Smith (24-2, 20 KOs), 29, a New Yorker from Long Island, said he respects Bivol (15-0, 11 KOs) but believes he can exploit Bivol's weaknesses.

"He's a great fighter and he's very busy [with his punches], but I believe there are a lot of things that are in my favor," said Smith, who visited the nearby International Boxing Hall of Fame with Bivol and posed for numerous photos with him Thursday. "I'm bigger than him. I believe I can be faster. And I'm gonna show that fight night. I definitely have a lot more power than him. I don't believe he has the power to hurt me with any punch.

"He is dangerous because he throws a lot of combinations, but sometimes he's really aggressive and throws wild shots, and I believe if I punch with him, I will land something of mine and I can hurt him."

The respect is mutual.

"Joe Smith is a good boxer, he is young and he throws a lot of punches -- it is a good match for both of us," Bivol said. "I gain experience in every fight I have had, and I will gain experience because of his style in this fight also. He has good power, but it is not his best quality. He has good speed and good combinations. I have watched many of Joe's fights, and he has good power. He tries to push his opponents to the ropes and beat them there."

* Prompt
Write out the part of the boxing article that begins at the words "Smith (24-2, 20" and stops after "with any punch.". You won't need the material that comes after the boxing article.

* Information provided
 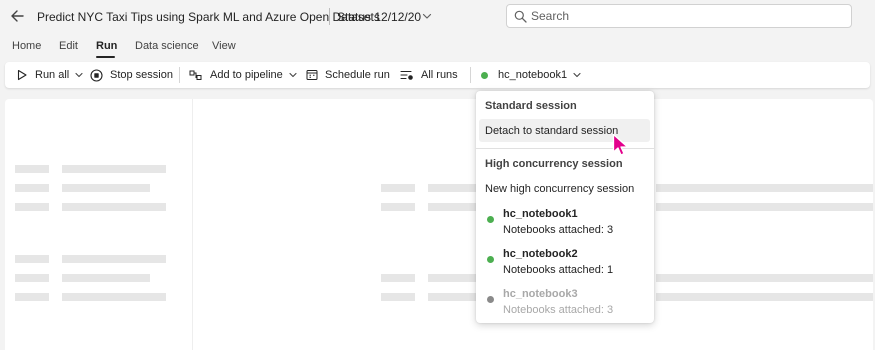 I want to click on session-selector: hc_notebook1, so click(x=532, y=75).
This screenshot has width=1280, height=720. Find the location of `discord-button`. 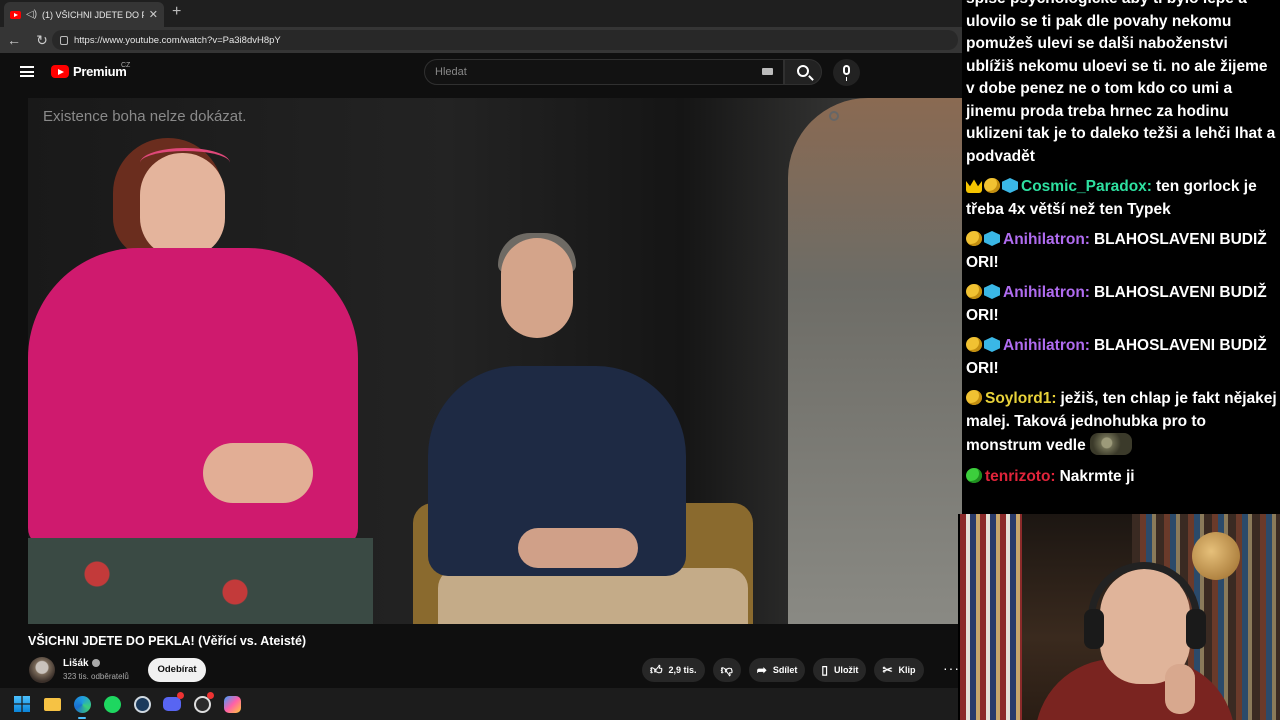

discord-button is located at coordinates (173, 703).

* Result for this task
Smith (24-2, 20 KOs), 29, a New Yorker from Long Island, said he respects Bivol (15-0, 11 KOs) but believes he can exploit Bivol's weaknesses.

"He's a great fighter and he's very busy [with his punches], but I believe there are a lot of things that are in my favor," said Smith, who visited the nearby International Boxing Hall of Fame with Bivol and posed for numerous photos with him Thursday. "I'm bigger than him. I believe I can be faster. And I'm gonna show that fight night. I definitely have a lot more power than him. I don't believe he has the power to hurt me with any punch.